Le parti de Marine Le Pen a conservé la majorité de ses villes dès le premier tour. Mais peu de nouvelles communes devraient enrichir le tableau de chasse du mouvement d’extrême droite.

Pour ce scrutin local, l’état-major du parti s’était fixé un objectif ambitieux : garder la majorité de ses conquêtes de 2014 afin de montrer qu’il est capable de gérer des villes et, à terme, des collectivités plus importantes. Mission accomplie.

Création de place-fortes

Dans la plupart des municipalités qu’il contrôle, le RN a eu l’agréable surprise de voir ses maires reconduits dès le premier tour, parfois avec des scores très élevés. À Hénin-Beaumont, ville laboratoire du frontisme municipal, Steeve Briois, un proche de Marine Le Pen, écrase la concurrence avec 74% des voix. Autre ville symbole, Béziers, dirigée par le très identitaire Robert Ménard, chantre de l’union des droites. L’ancien président de Reporters sans frontières est reconduit haut la main avec un score sans appel de 68%. En Moselle, Fabien Engelmann, issu du syndicalisme d’extrême gauche, poursuit son mandat à la tête d’Hayange en récoltant 63% des voix. Les municipalités RN du sud de la France ont, elles aussi, favorisé les sortants : 59% pour Julien Sanchez à Beaucaire, 57% pour Joris Hébrard au Pontet, 50,6% pour David Rachline à Fréjus… Dans l’Aisne, Villers-Cotterêts renouvelle également sa confiance à son maire Franck Briffault (53%).

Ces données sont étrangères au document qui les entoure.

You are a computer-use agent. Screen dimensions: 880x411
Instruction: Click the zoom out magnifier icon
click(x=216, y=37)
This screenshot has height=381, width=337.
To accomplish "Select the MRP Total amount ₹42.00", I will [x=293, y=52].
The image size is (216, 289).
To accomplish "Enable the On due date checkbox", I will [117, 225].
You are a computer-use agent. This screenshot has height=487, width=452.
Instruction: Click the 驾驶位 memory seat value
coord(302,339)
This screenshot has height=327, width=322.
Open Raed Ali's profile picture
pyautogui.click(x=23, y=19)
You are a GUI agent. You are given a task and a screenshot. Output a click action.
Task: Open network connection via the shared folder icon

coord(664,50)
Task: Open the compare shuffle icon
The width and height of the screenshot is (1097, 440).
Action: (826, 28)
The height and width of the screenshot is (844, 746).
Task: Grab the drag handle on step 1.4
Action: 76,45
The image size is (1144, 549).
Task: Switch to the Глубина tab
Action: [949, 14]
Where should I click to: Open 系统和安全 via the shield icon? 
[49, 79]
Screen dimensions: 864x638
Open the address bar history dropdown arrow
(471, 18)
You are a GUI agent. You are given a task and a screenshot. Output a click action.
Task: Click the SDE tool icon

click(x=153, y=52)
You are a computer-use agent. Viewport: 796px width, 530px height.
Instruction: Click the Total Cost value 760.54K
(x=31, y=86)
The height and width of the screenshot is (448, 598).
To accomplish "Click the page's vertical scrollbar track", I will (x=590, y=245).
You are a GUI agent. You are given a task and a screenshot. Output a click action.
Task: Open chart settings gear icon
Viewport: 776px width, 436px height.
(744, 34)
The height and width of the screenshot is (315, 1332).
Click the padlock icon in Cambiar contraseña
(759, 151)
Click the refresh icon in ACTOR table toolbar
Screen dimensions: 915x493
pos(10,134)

À Perpignan, Louis Aliot ne progresse pas par rapport à 2014

Peu de conquêtes

Malgré tout, ce premier tour a comme un goût d’inachevé pour le RN qui risque de perdre certaines communes comme Le Luc ou Mantes-la-Ville (gagnée avec une avance infime de 60 voix en 2014). Surtout, peu de villes sont susceptibles de tomber dans l’escarcelle du parti populiste.

À Perpignan, principale cible du RN, Louis Aliot arrive en tête avec 35,66% des voix, soit un résultat proche de 2014. Certes, il devance nettement le maire LR sortant Jean-Marc Pujol (18,44%), la candidate EELV Agnès Langevine (14,51%) et le député LREM Romain Grau (13,17%). Mais il ne dispose de quasi aucune réserve de voix et pourrait faire les frais d’un front républicain.

Le parti à la flamme reste toutefois en ballotage favorable dans deux communes de plus de 10 000 habitants. À Moissac, dans le Tarn-et-Garonne, Romain Lopez (47%) est passé à un cheveu d’une élection au premier tour. Le benjamin de l’Assemblée nationale, Ludovic Pajot semble favori à Bruay-la-Buissière dans le Pas-de-Calais, où sa liste réalise un prometteur 38,6%. Le seul rayon de soleil en territoire chti pour l’extrême droite qui accumule les déconvenues dans une zone géographique où elle nourrit de grands espoirs.

L’enfer du Nord

À Denain, le député Sébastien Chenu est privé de second tour puisque la maire PS sortante, Anne-Lise Dufour-Tonini, est réélue avec 57,11%. En investissant des candidats peu au fait des problématiques locales, le RN s’est sabordé dans deux villes pourtant favorables à ses idées : à Lens, dès le premier tour, le socialiste sortant Sylvain Robert, n’a fait qu’une bouchée de l’ancien candidat de téléréalité Bruno Clavet (originaire du sud de la France). À Calais, la maire LR sortante Natacha Bouchart repasse également dès le premier tour du scrutin contre Marc de Fleurian, un saint cyrien parachuté, sans lien avec la ville. Preuve s’il en est que malgré quelques succès, l’amateurisme des instances du parti, constitue un obstacle à son développement à l’échelle locale.